Pedro Berruguete (1450-1504)
La Adoración de los Reyes Magos, s.f.
Óleo sobre tabla
“Uno magos vinieron del Oriente a Jerusalén” es lo que se le en el Evangelio de mateo sobre los visitantes que, siguiendo una estrella, viajaron desde tierras lejanas para adorar al Niño Jesús. Ante su presencia, postrados, “le ofrecieron presentes de oro, incienso y mirra”. A lo largo de los siglos, la corta referencia de la Biblia, fue enriquecida con relatos apócrifos y versiones locales o regionales que colaboraron al enriquecimiento de las imágenes del pasaje.
La Adoración de los Reyes Magos perteneció a un anticuario madrileño y fue adquirida por Alberto Pani en 1933, por encargo del Gobierno mexicano. Desde 1968 forma parte del acervo del Museo Nacional de San Carlos.
El pintor castellano Pedro Berruguete trabajó en su natal Castilla y, de acuerdo a los especialistas, viajó a Italia entre 1470 y 1480. Su obra es el resultado de la síntesis de formas diversas, provenientes de las tradiciones flamenca e italiana y se le ha considerado el introductor del renacimiento en España.
La obra del acervo del Museo Nacional de San Carlos muestra a la Virgen que sostiene al Niño Jesús quien recibe, por parte de uno de los reyes, oro en un cofre. El rey se postra frente al Niño, mientras los otros dos observan la escena de pie.
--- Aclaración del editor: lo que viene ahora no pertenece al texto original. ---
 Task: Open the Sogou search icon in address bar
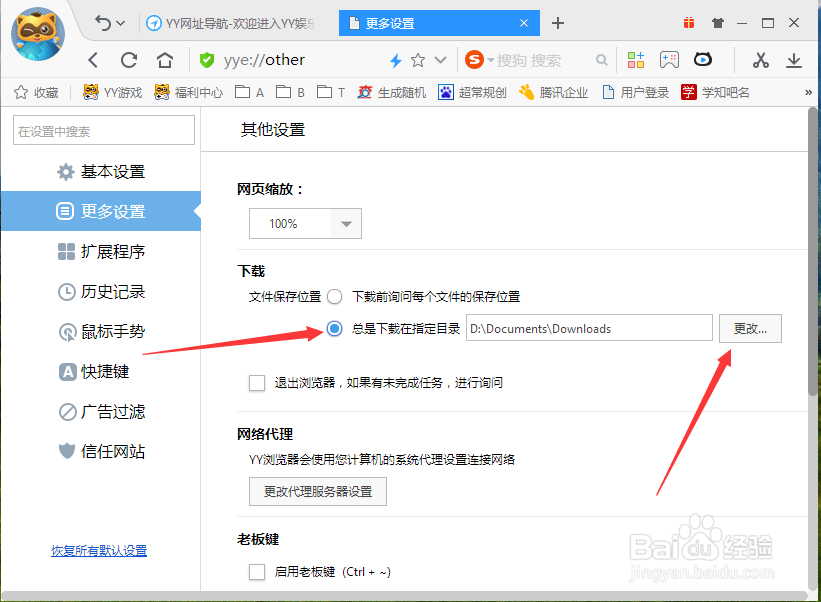pyautogui.click(x=473, y=59)
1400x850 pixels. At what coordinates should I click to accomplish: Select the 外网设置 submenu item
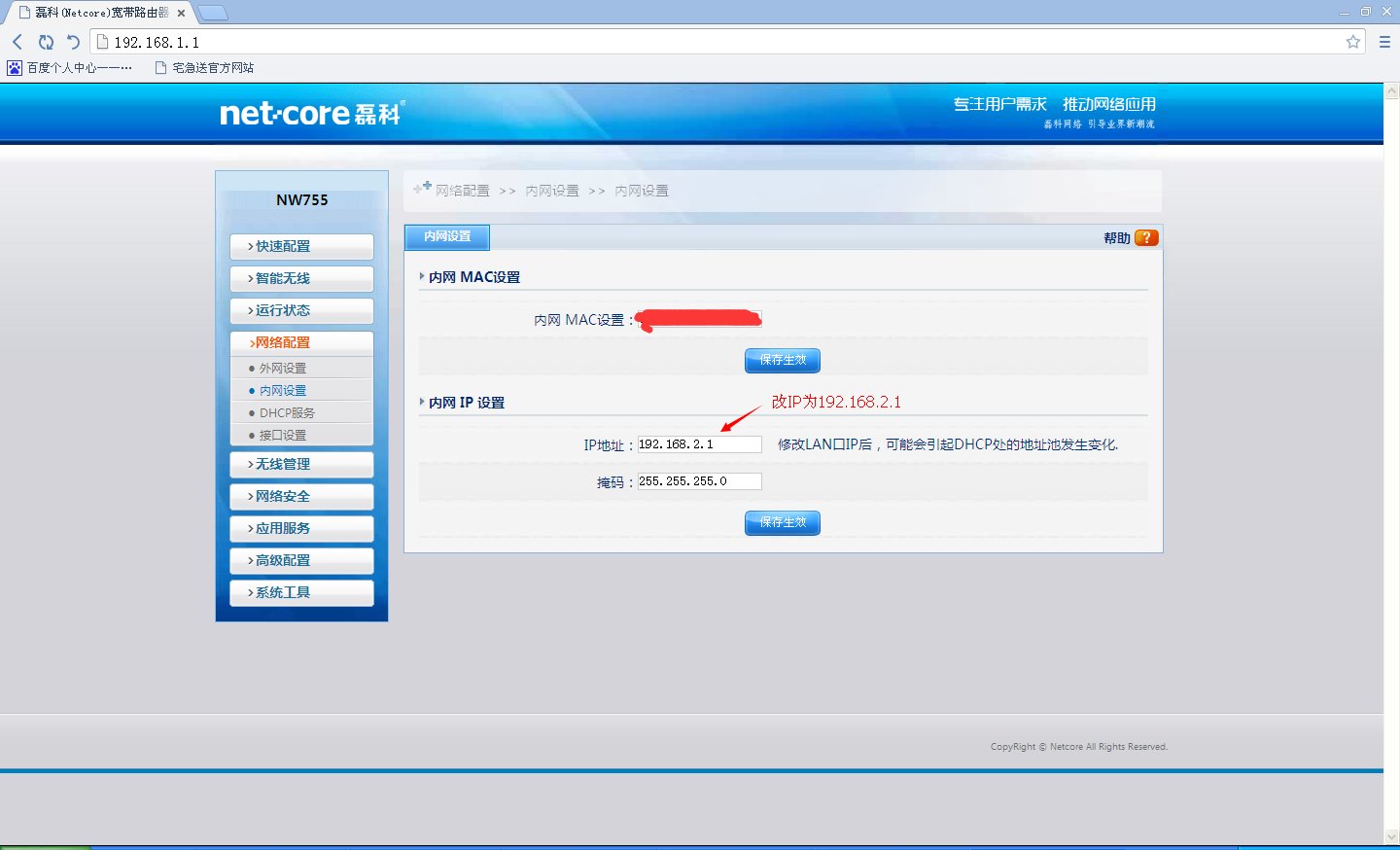pyautogui.click(x=283, y=369)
Los Reyes Magos portan ricos atuendos: el personaje del centro lleva un vestido para el que el autor utilizó profusamente el dorado, reminiscencia de la pintura medieval; los otros dos ostentan coronas que aluden a la riqueza de su origen. En el segundo plano, en la parte superior derecha, se distingue un paisaje.
La composición que juega en planos espaciales, hasta la lejanía trabajada en azules, y que da identidad particular a cada uno de los personajes, permite percibir la transición de la pintura medieval española a las propuestas modernas procedentes de Italia. La paleta cromática, utiliza dominantes de rojos y detalles en dorado.